:: What you need to do ::
A. In the text on First Nations rights, where and when is the Special Chiefs Assembly taking place?
B. Continue the text on First Nations rights and the Special Chiefs Assembly from its final sentence.

The work of recognizing and implementing First nation rights and governments requires a broad-based approach on many fronts.  We can start by conducting a full review or audit of current federal polices and processes to assess their consistency with Section 35, and considering an ombudsperson and code of conduct to guide Ottawa in fulfilling its responsibilities to our peoples.   We must also speed up resolution of comprehensive land claims by fundamentally transforming the process to fully recognize rights, which would in turn increase the potential and opportunity for our peoples to drive our economies and share in the wealth of the resources extracted from our lands.  

In order to fulfil the vision of our ancestors, it is incumbent on us to find the way forward to work together and achieve a better day for our peoples.  Our constitutionally protected rights are the foundation of all our work and must be the way forward to achieving healthy and thriving communities where our peoples live, grow and learn.  This is also the theme of the upcoming Special Chiefs Assembly.

The Unfulfilled Promise of section 35: Special Chiefs Assembly December 4-6, 2012 – Gatineau, QC

A very busy Fall will culminate with the AFN Special Chiefs Assembly taking place in Gatineau QC December 4-6, 2012. The theme of the Assembly is the “Unfulfilled Promise of section 35” and will include focused discussion on how to focus our efforts on fully implementing First Nations’ rights, exercising sovereignty and achieving our fair share of resource revenues.  Strategy and planning sessions will cover key priority areas, including education, water, economic partnerships, environment, fisheries and species at risk, social assistance, mental health, justice and community safety, housing and land rights and claims.

:: Given information ::
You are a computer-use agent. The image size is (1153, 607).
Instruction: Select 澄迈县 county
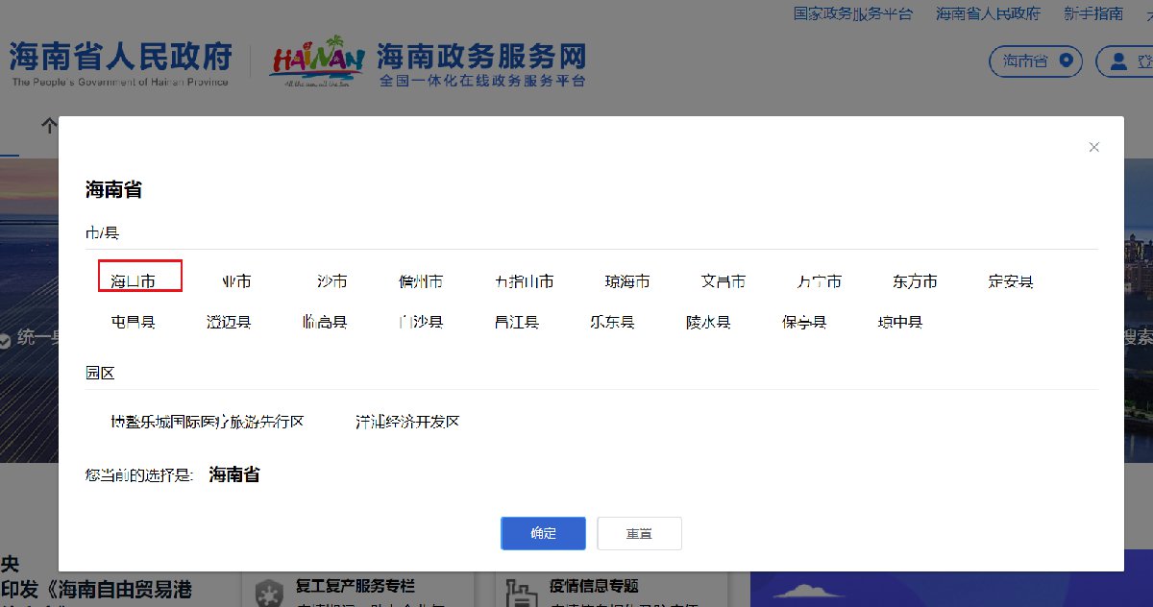tap(229, 322)
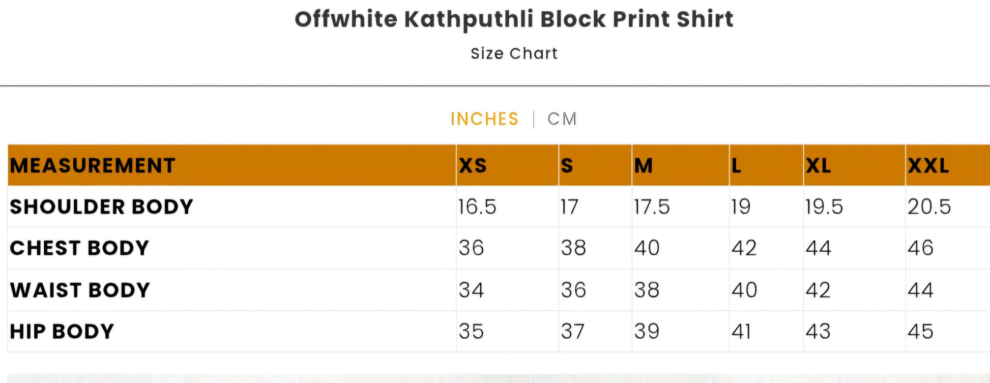990x383 pixels.
Task: Select the L size column header
Action: pyautogui.click(x=736, y=166)
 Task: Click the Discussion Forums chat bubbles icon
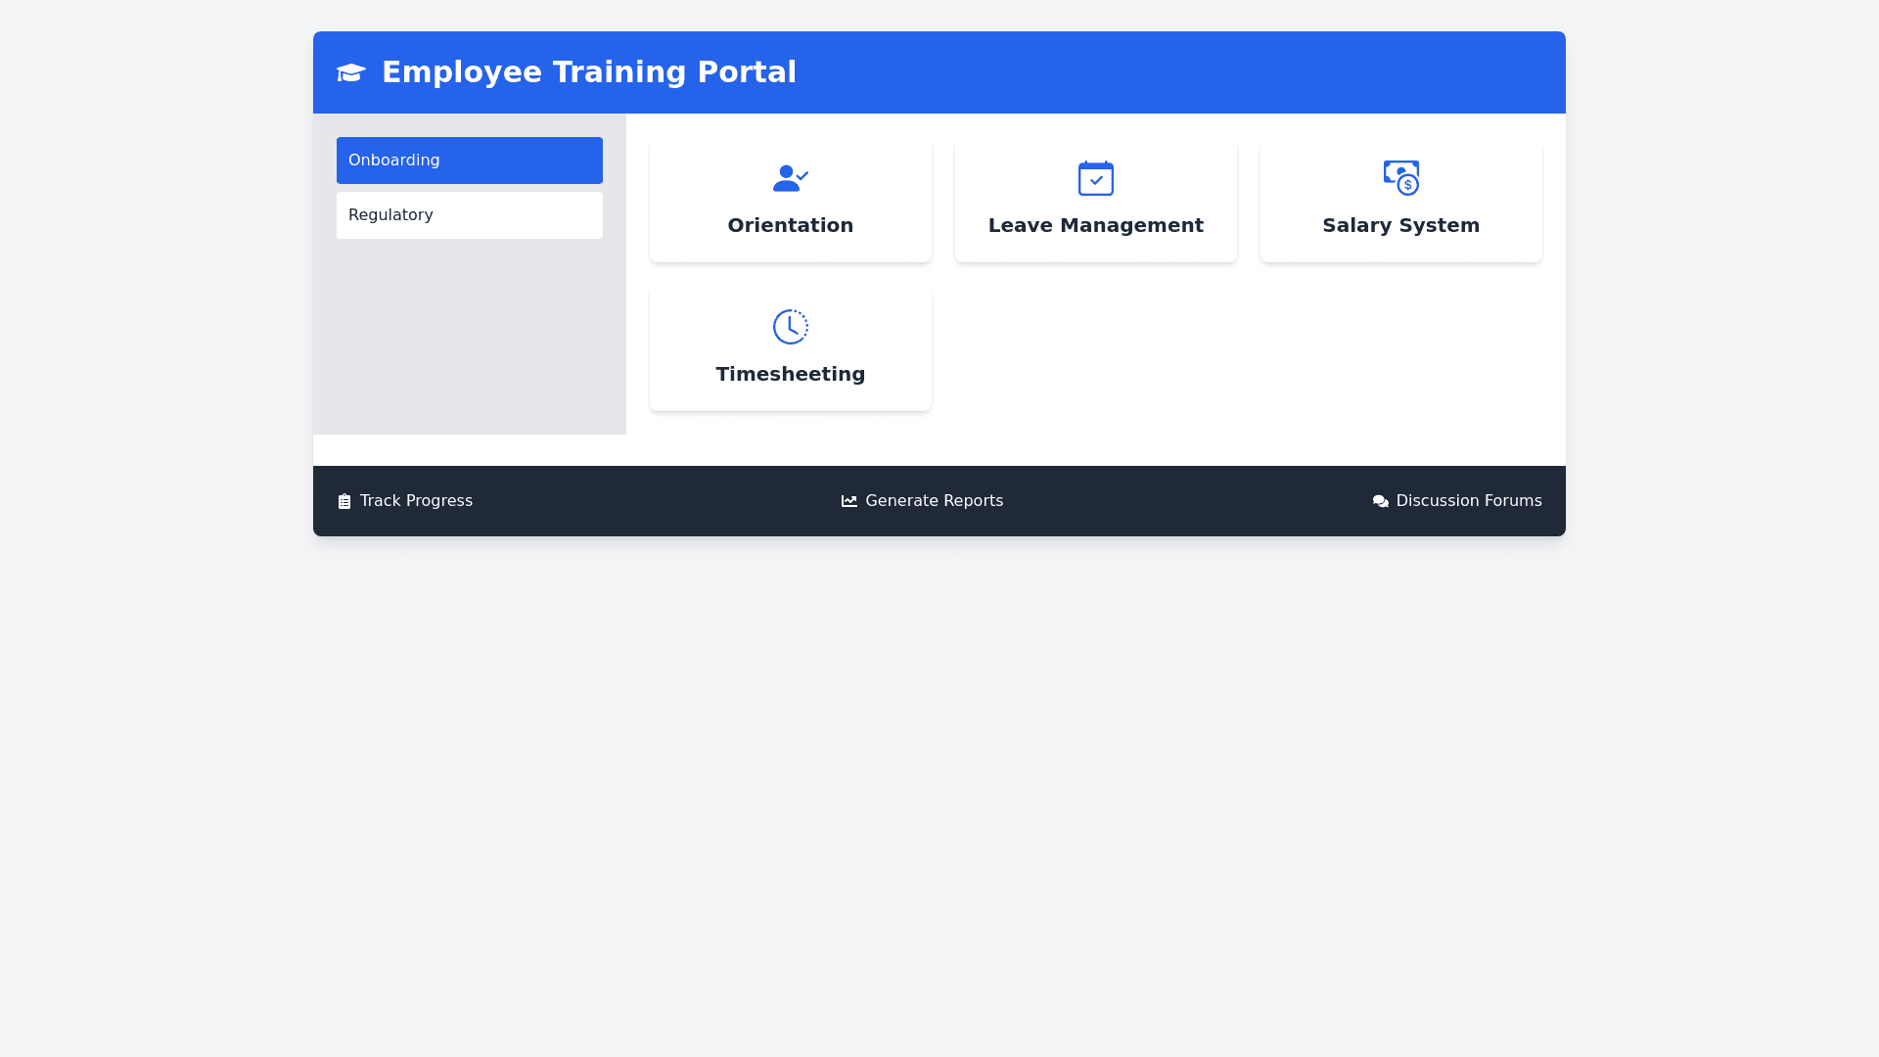click(x=1380, y=501)
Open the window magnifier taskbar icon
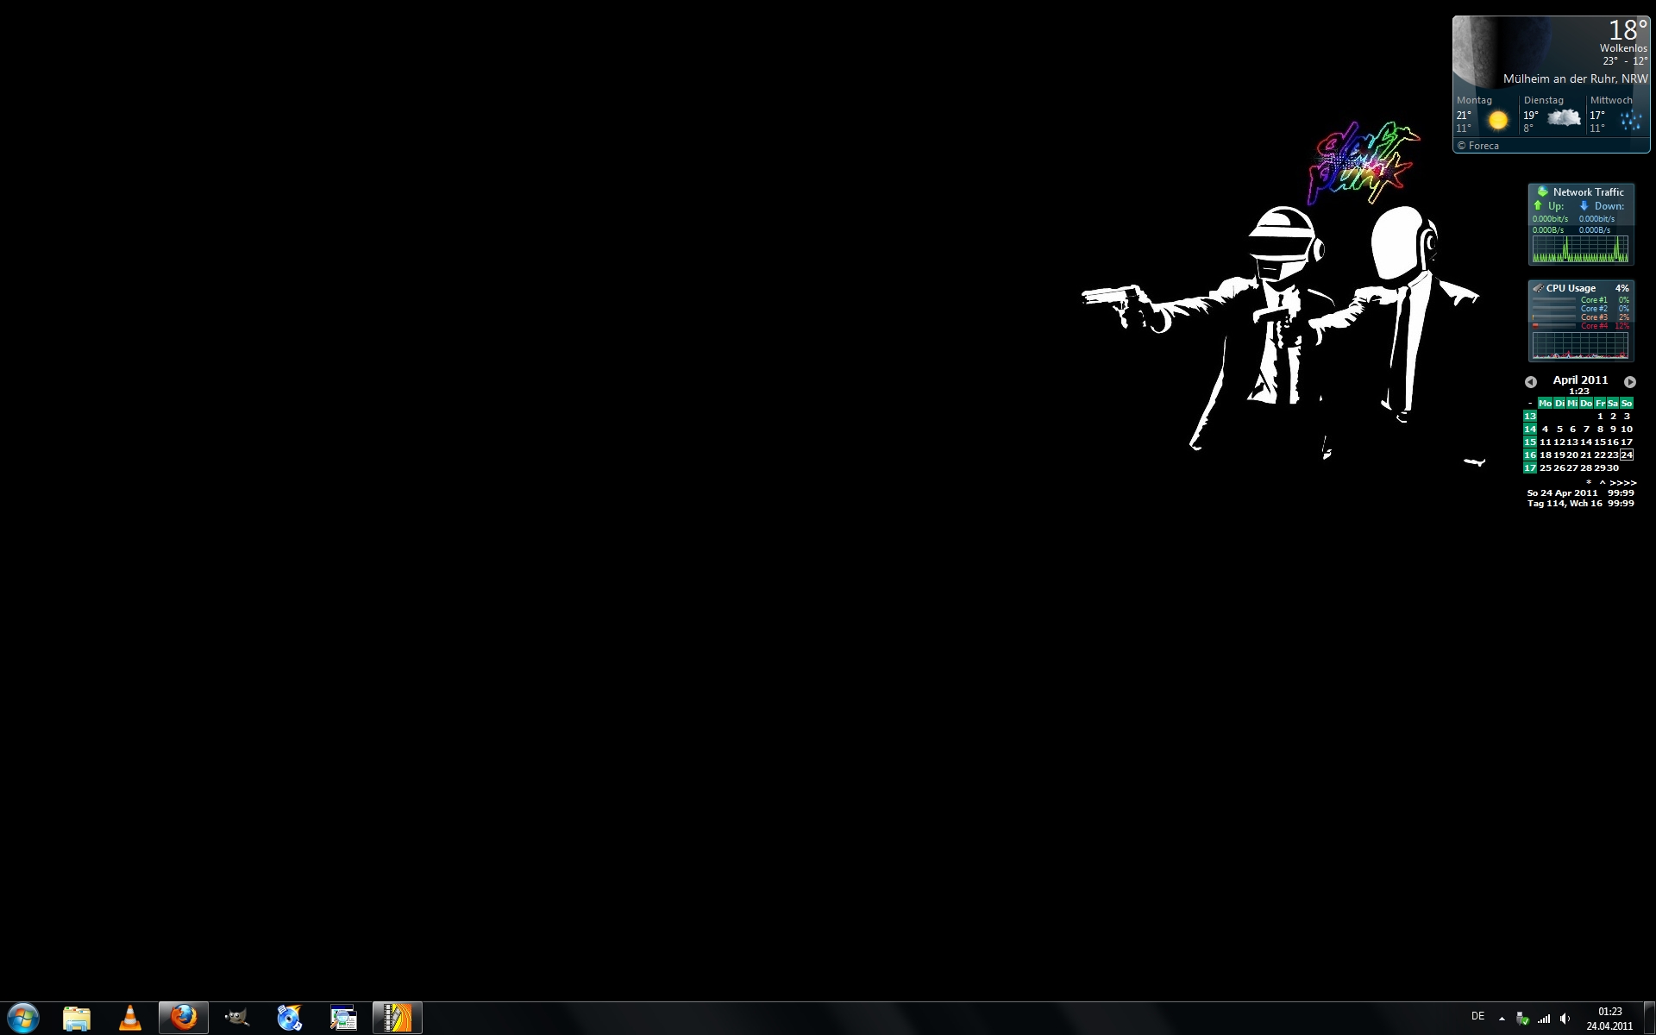Screen dimensions: 1656x1035 point(343,1018)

:: Expected outputs ::
A. In Gatineau, QC, on December 4-6, 2012.

B.
We are pleased to offer a full agenda, including a panel discussion with grassroots initiative March 4 Justice on December 3rd, a parliamentary reception December 4th other important side events, and of course a closing gathering - our annual Winter Celebration on Dec 6th.  For more information or to register for the AFN SCA please visit http://www.afn.ca/index.php/en/special-chiefs-aseembly-2012.
 
In order to facilitate efficient and informed deliberation on resolutions, advance submission is required.  The deadline for resolutions is Friday November 16, 2012.

I look forward to seeing you next month, if not sooner.

Kleco, Kleco!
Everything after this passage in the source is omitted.